What is periodontal disease?
Periodontal disease is a chronic infection. Bacteria work there way underneath the gum tissues, and dissolve the bone which holds the teeth in place. This creates a space, or "pocket" between the gum and the tooth, much like a moat around a castle. As the bacteria dissolve more and more bone, the space deepens creating an environment where patients can no longer remove the bacteria with a toothbrush or dental floss. As an increasing amount of supporting bone is lost, teeth begin to loosen and shift. When a sufficient amount of bone is lost, the affected teeth must be removed. The loss of bone and weakening of support can occur slowly over a period of time, or in quicker spurts, and may occur without any noticeable signs or symptoms. Smoking, underlying medical problems (for example, Diabetes), certain medications (for example, nifedipine), and stress can markedly accelerate the progression of the disease. Periodontal disease may also contribute to heart problems, stroke and low birth weight babies.

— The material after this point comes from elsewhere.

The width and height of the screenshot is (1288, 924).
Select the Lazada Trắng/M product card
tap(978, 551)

A thorough periodontal evaluation is necessary to delineate the degree of infection, the amount of bone loss, and the prognosis for individual teeth. The goals of periodontal therapy include the eliminate of bacterial deposits and periodontal pockets they have caused, and the creation of an environment the patient can maintain in health.
Periodontal treatment includes a detailed and individually structured review of home care and the physical removal of bacteria and hard deposits with a process called scaling and root planing. If residual pockets or defects remain after a suitable healing period, they can be eliminated with a minor surgical procedure done in the office under local anesthetic. Defects in the bone can often be resolved by rebuilding the bone using a procedure called guided tissue regeneration. Ultimately, with good home care and compliance, the vast majority of patients retain their teeth in health and comfort.

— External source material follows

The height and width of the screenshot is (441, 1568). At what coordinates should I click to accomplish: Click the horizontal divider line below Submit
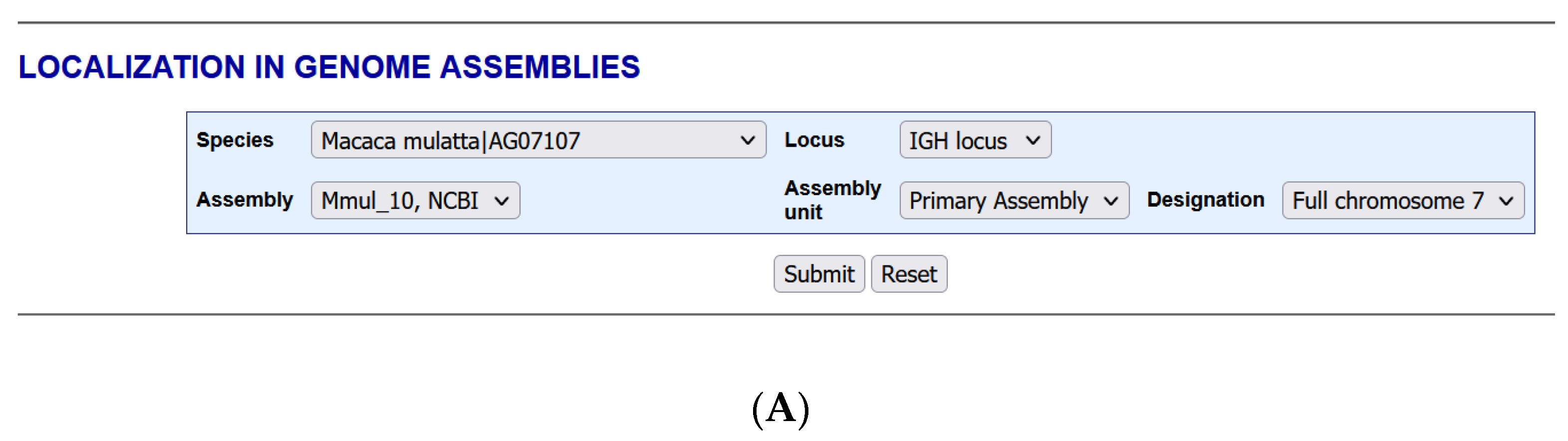785,314
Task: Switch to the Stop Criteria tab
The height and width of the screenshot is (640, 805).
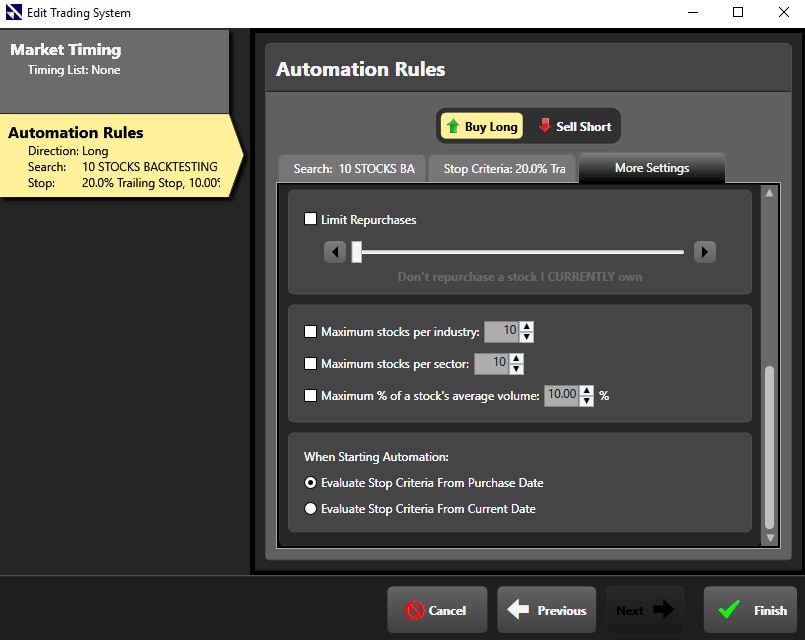Action: [504, 169]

Are chemical agents used in treating periodontal disease?
A variety of chemotherapeutic agents are available to help control the infection in the gums around the teeth. These currently include Peridex, Periostat, Atridox, PerioChip and the use of systemic antibiotics. The nature of your problem and how you respond to treatment will help determine when it is appropriate to include these tools.
What is recession?
Gum recession occurs when the gum tissue moves away from the neck of the tooth exposing the root surface of the tooth. The exposed root surface can be unsightly, have increased sensitivity and be more susceptible to decay. If the gum continues to recede, the tooth becomes more difficult to clean and the susceptibility to sensitivity and decay increases.

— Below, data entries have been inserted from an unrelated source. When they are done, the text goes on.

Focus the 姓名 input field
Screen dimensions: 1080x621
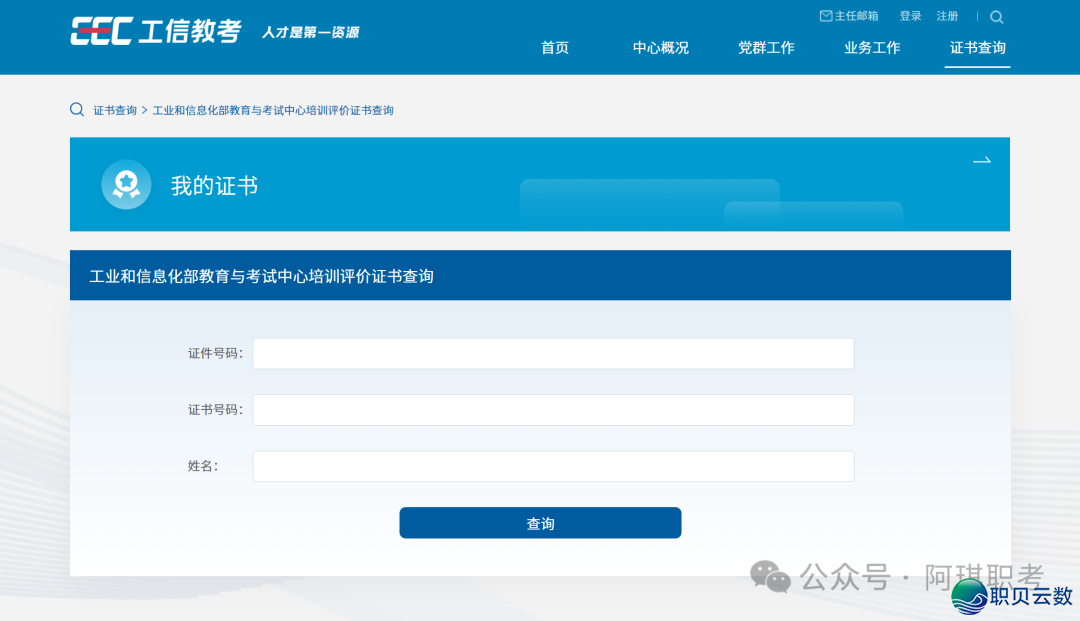click(553, 466)
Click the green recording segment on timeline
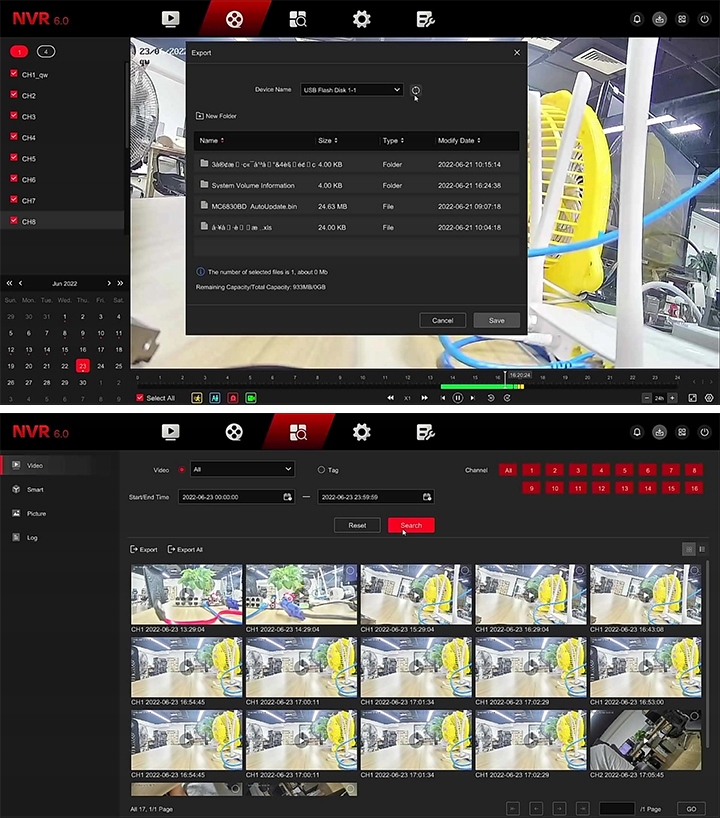The height and width of the screenshot is (818, 720). click(x=470, y=386)
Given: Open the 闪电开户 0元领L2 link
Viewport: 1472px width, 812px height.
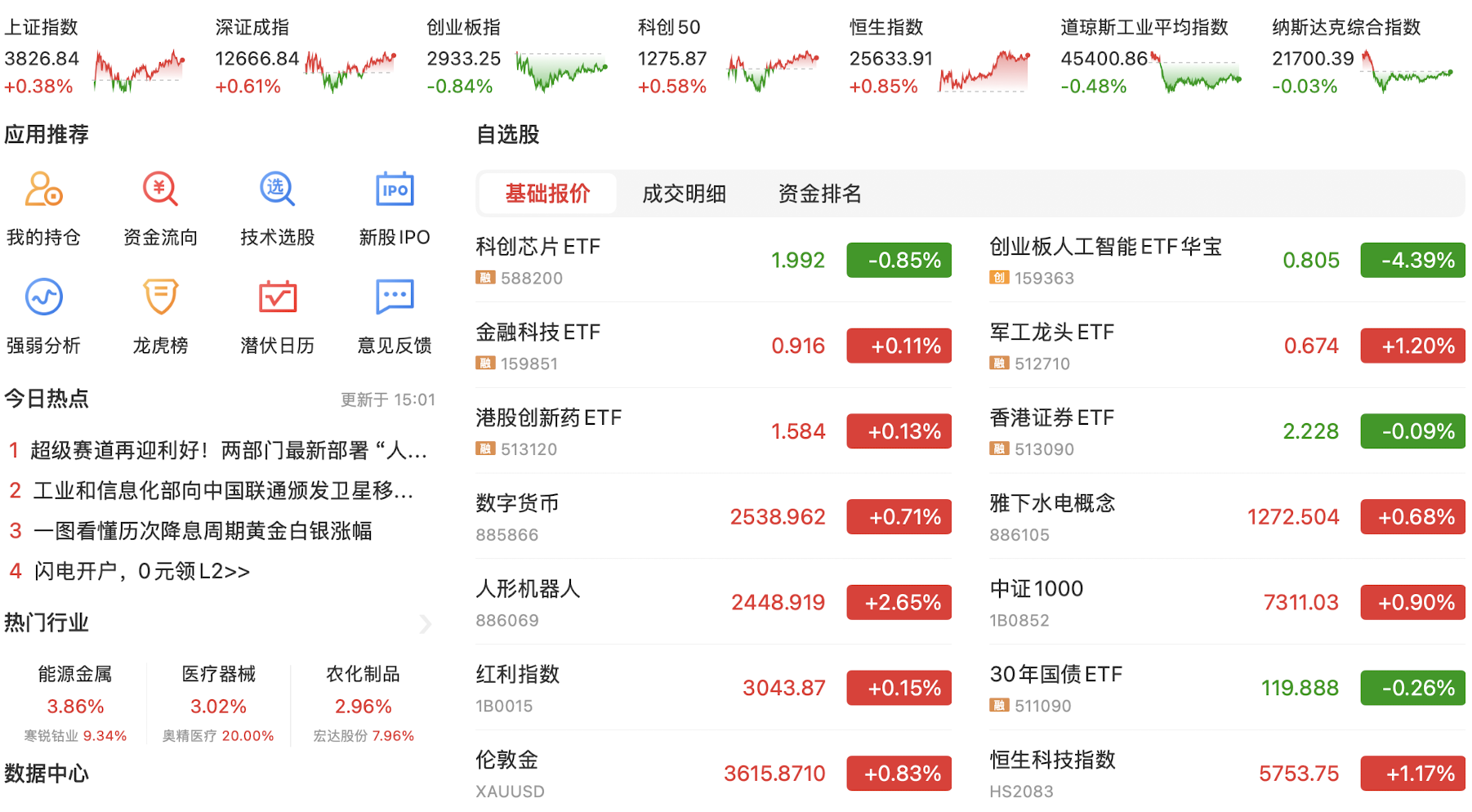Looking at the screenshot, I should click(x=142, y=571).
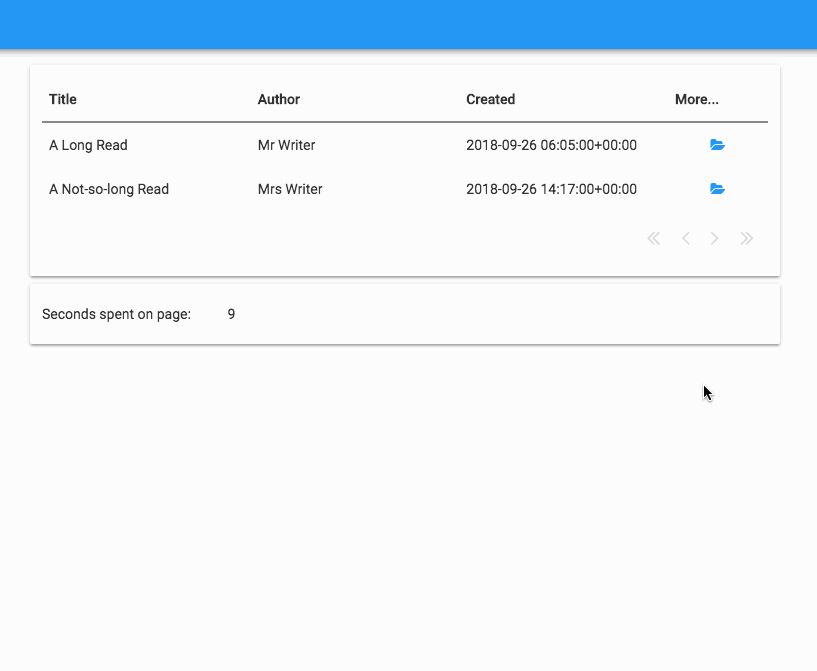Screen dimensions: 817x671
Task: Click the 'Seconds spent on page' label
Action: (116, 314)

Recession most often occurs as the result of an underlying anatomical problem, and is generally not the result of disease. There are two kinds of gum tissue over a tooth a firm pink tissue at the margin of the gum (gingiva) and a looser redder tissue which extends into the cheek and lip. A sufficient amount of pink tissue is necessary the normal traumatic forces of tooth brushing or eating. When there is insufficient firm pink tissue, and this is superimposed on a tooth which is prominent, too large for the jaw bone, or protruding towards the cheek or lip, the gum tissue recedes. In most cases, this is easily correctable with a soft tissue graft
, where healthy firm pink tissue is transferred from the palate (adjacent to the teeth) to the affected site. This procedure is done in the office with local anesthetic and has a high predictability of success.